Small towns need a little care, too

Smaller communities aren't for everyone.

But illnesses and ailments can affect anyone, no matter the size of the town where they live.

So, what does a small community do to fill a shortage of primary care providers?

It finds incentives.

Sarah Kirkegaard, a nurse practitioner, signed a deal with Primary Care Sequim to practice medicine for three years in Sequim.

As a nurse practitioner in Washington, Kirkegaard has full autonomy, the ability to write prescriptions, fill the role of primary care physician and refer individuals to specialists.

With Kirkegaard signing, Primary Care Sequim becomes an eligible rural loan repayment site and is listed on the Washington State Higher Education Board's Web site,

"What loan repayment eligibility offers rural clinics is a recruitment tool," said Sandra Ramsey, practice manager for Primary Care.

"These providers can apply for student loan repayment, which allows them to work in rural areas facing a shortage of providers."

Typically, rural health care pays less than clinics in bigger cities, so it is difficult to recruit medical professionals.

"This creates a win-win situation for the new provider graduating with debt and the patients who may have to travel outside their area for much-needed medical care," Ramsey said.

Kirkegaard intends to apply for the loan repayment, but she is not guaranteed the assistance. If awarded, she could receive up to $25,000 per year toward her educational loans, which is the Washington state maximum for the program.

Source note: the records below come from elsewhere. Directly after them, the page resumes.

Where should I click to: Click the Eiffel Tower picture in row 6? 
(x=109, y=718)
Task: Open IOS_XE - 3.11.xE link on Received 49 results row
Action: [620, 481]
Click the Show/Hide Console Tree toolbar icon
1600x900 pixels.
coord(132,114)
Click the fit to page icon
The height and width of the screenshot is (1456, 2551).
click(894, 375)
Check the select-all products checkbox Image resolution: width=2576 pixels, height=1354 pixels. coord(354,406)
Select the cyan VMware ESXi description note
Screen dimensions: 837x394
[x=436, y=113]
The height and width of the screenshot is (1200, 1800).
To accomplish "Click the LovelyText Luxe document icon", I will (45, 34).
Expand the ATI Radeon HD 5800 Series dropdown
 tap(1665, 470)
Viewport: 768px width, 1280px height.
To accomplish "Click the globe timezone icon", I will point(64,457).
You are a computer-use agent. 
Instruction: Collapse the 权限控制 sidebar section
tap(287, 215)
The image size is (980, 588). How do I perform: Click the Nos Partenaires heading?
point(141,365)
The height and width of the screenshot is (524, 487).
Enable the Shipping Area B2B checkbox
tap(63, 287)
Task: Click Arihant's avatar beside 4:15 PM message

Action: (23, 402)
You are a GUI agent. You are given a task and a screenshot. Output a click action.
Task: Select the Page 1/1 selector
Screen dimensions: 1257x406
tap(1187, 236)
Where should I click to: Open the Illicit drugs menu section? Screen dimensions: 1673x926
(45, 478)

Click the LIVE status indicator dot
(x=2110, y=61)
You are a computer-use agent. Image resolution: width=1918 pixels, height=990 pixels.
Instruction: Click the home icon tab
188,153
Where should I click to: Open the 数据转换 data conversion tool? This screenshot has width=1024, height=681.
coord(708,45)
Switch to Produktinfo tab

The rural incentive plan is available for physician assistants, dental hygienists, nurse practitioners and other medical professionals.

"Sarah and her husband desired a rural setting so they were a great fit," Ramsey said.

Kirkegaard graduated from Pacific Lutheran University in Tacoma with an accelerated master's degree in nursing. The nurse practitioner program she undertook was for people without a degree in nursing.

"I thought I was going into genetic research, but I wanted my efforts to go into a more real setting," she said.

Before graduate school, she did some "soul searching" while she worked at an organic farm in Ferndale. While working at farmers' markets, she learned a lot about nutrition.

"As I was feeding my soul and others', I was looking to get into helping people on a deeper level," Kirkegaard said.

Now Kirkegaard and her husband, John Shelley, an online salesman for ergonomic flooring, have an organic garden of their own. Their home is run with solar energy, supplemented in winter with generators.

"This has been a great winter for solar," she said.

Since high school she has been interested in permaculture, organic farming and sustainable living.

"I thought, what is a way I can leave as little negative impact? Hence, why I'm in health care."

Kirkegaard said she enjoys the peninsula. When she tells people about herself, like-minded people come out of the woodwork and feed off her passion for sustainability.

She also enjoys the challenges people bring into the clinic.

"We see everything here. People cutting their leg open with a chain saw to work-related injuries to people with diabetes ... I like the variety each day."

She feels her own life goals in sustainability will carry over into her practice of preventive medicine.

"I can't fix anyone, but we can collaborate on making them better."

From the start

Nurse Practitioner Bridgett Bell-Kraft opened Primary Care Sequim on Nov. 20, 2006. It offers primary care, same-day walk-ins and urgent care.